Kenya's Standard Gauge Railway express train between Nairobi and Mombasa has special travel packages for holidaymakers.

By Irene Gaitirira Published July 9, 2017 If you are interested in a Kenyan coast getaway from Nairobi, several hotels and SGR Madaraka Express Train have a package for you. The package covers return train tickets on the SGR, two nights half board accommodation in standard rooms and return shared transfers from the train station in Mombasa to the hotel. The package, that is valid till August 31, 2017, is available per person sharing for two nights at Bamburi Beach Hotel (Sh14,500); Neptune Beach Hotel (Sh16,000); Travellers Beach Hotel (Sh19,350); Prideinn Paradise Hotel (Sh20,800); and Sarova Whitesands Hotel (Sh 22,600).

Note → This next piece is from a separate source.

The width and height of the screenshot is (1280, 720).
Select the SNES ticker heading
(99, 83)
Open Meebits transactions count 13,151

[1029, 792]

RELATED:Subscription Video on Demand Service Comes to Black Africa Also available for grabs are three-day Masai Mara Wildebeest Migration Package and three-day budget camping for Sh22,000 per person that covers transport from Nairobi, two nights full board meals, Camping site fees, game drives and nature treks. Departure requires a minimum six people and the package is valid July 1-October 31, 2017. Swiss Airlines is from July 6, 2017 adding a sixth flight to its weekly schedule to and from Nairobi. Swiss operates an A330 aircraft offering First, Business and Economy Class on Mondays, Wednesdays, Thursdays, Fridays, Saturdays and Sundays. RELATED:Looking Beyond Nairobi’s 100th Premier Critical Movie Meeting Qantas of Australia will introduce twice daily A330 flights on the Sydney – Auckland route from July 13, 2017. Customers will experience the recently upgraded two-class A330 aircraft, including a 28-seat business cabin. It is also set to launch seasonal flights from Adelaide and Melbourne to Kangaroo Island, providing travelers with a new destination on their extensive domestic network, on December 17, 2017. On its part, Oman Air has special fares to destinations such as Mumbai, Dubai, Guangzhou, Abu Dhabi, Colombo, New Delhi, Bangkok till July 15, 2017 for travel between September 10 and …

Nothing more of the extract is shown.